よく合います。卵黄1個をのせて崩しながら食べると、辛さがまろやかになります。全卵を混ぜたい場合は、加熱直後の熱いうちに手早く混ぜてください。
作り置きできますか?
向きません。チーズが固まって食感が変わります。この料理は「今すぐ食べたい」ときのためのものです。
合うお酒
キムチの辛味とチーズのコク。締めの一杯にも、飲みながらにも合います。
- 🏆 本命:キンキンに冷えたビール——キムチとチーズには冷たい炭酸。締めのうどんとしても
- 🥃 ハイボールは、ウイスキー1:強炭酸4——バターとチーズの脂を切りたいときに
- 🍶 焼酎なら、麦焼酎のお湯割り(焼酎6:お湯4)——温かいものには温かい酒も悪くありません
迷ったらビール。キムチとチーズには、冷たい炭酸がいちばん効きます。
もう一品、主役がほしい日に
極 牛たん入り背脂餃子
目黒の名店『中華味一』の大将と、10年かけて共同開発した餃子です。大きめに切った牛たんのコリコリした食感と、焼いた瞬間にあふれる背脂と地鶏スープ。冷えたビールのために作りました。
ぴーきちのつぶやき
遅く帰った日にこれを作ると、翌朝ちょっと後悔します。それでも来週も同じことをしている自信があります。今日もお疲れ様です🍻
🔬 調理科学ことば:チーズが溶ける温度(なぜ熱いうちなのか)
ひとことで:チーズは50〜60℃を超えると溶けはじめる。冷めると戻る。
詳しく:チーズは乳のたんぱく質(カゼイン)が網目をつくり、その中に脂肪が閉じ込められた構造をしています。加熱するとまず脂肪が溶け出し、次にたんぱく質の網目がゆるんで全体が流れるようになります。プロセスチーズが溶けはじめるのはおよそ55〜60℃、とろりと流れるのは65℃前後。

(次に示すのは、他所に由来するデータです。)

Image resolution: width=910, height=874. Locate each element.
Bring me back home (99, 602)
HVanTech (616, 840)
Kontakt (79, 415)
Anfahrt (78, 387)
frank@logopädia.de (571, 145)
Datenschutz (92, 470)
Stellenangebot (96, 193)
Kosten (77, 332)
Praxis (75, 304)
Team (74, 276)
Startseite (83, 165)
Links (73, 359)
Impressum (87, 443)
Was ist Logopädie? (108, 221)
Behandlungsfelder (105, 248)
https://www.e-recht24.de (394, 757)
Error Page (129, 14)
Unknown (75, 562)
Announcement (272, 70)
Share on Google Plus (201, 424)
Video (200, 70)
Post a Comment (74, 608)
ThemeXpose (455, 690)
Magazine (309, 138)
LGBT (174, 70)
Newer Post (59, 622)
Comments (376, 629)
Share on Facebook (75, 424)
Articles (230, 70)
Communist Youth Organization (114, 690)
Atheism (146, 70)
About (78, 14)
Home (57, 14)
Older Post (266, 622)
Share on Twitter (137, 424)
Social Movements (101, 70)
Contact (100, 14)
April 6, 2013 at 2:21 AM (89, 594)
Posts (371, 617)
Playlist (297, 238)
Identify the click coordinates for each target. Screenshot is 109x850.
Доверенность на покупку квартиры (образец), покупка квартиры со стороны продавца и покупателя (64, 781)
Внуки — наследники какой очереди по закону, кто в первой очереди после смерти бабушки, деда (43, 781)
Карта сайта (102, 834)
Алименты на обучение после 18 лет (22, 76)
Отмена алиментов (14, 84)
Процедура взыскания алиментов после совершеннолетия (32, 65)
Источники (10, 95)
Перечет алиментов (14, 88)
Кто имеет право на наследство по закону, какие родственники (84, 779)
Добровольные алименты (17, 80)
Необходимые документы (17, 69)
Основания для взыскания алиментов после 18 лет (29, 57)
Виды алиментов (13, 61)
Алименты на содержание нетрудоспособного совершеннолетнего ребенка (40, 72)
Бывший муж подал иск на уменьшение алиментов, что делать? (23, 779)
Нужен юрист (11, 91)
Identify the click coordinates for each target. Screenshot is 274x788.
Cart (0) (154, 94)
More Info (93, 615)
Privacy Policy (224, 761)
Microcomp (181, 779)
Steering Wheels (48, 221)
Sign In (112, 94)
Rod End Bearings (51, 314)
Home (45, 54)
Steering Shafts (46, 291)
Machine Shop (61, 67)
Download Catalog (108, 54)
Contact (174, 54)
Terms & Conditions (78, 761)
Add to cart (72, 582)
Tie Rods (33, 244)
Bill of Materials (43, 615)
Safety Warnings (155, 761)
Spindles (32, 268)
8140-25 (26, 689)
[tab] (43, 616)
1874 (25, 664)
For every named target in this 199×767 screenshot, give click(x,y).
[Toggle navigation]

この温度を下回ると再び固まります——ピザが冷めるとチーズが硬くなるのはこのため。しかも一度溶けて固まったチーズは、元のなめらかさには戻りません。加熱と冷却を繰り返すほどゴムのような食感になっていきます。
このレシピでは:ゆで上がったうどんは80℃以上あります。この熱を使ってチーズとバターを溶かすのがこのレシピの設計で、追加の加熱が要らない理由でもあります。ただし温度は急速に下がるので、レンジから出したら他のことをせず、すぐに混ぜてください。
混ぜはじめるまでの30秒が勝負——ここを逃すと、チーズの塊が残ったうどんになります。